[Saved entries]
* * * * * * *

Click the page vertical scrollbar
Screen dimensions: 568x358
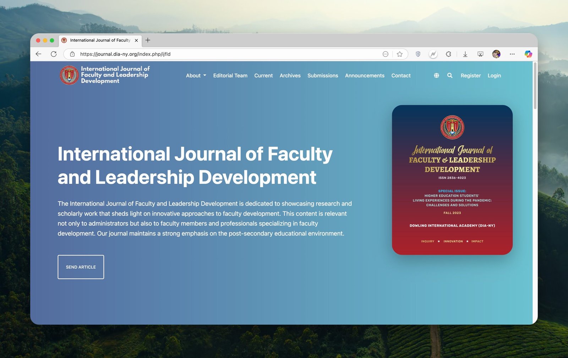535,86
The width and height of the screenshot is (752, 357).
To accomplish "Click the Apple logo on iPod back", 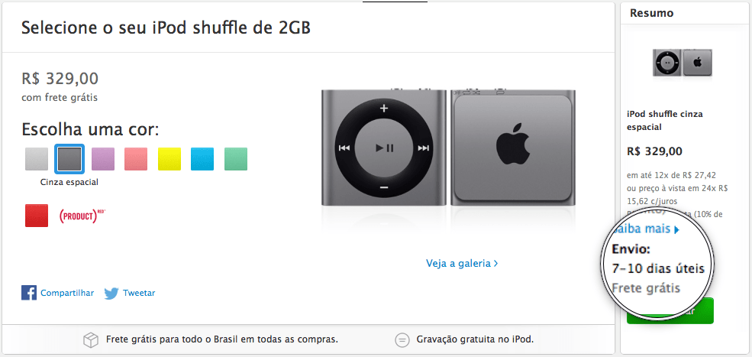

* * * * * * *

▶ TASK GOAL:
Leave the pictures out, and transcribe each of the records exactly.

▶ SOLUTION TO THIS EXERCISE:
Click the page vertical scrollbar
Screen dimensions: 568x358
535,86
The width and height of the screenshot is (752, 357).
To accomplish "Click the Apple logo on iPod back", 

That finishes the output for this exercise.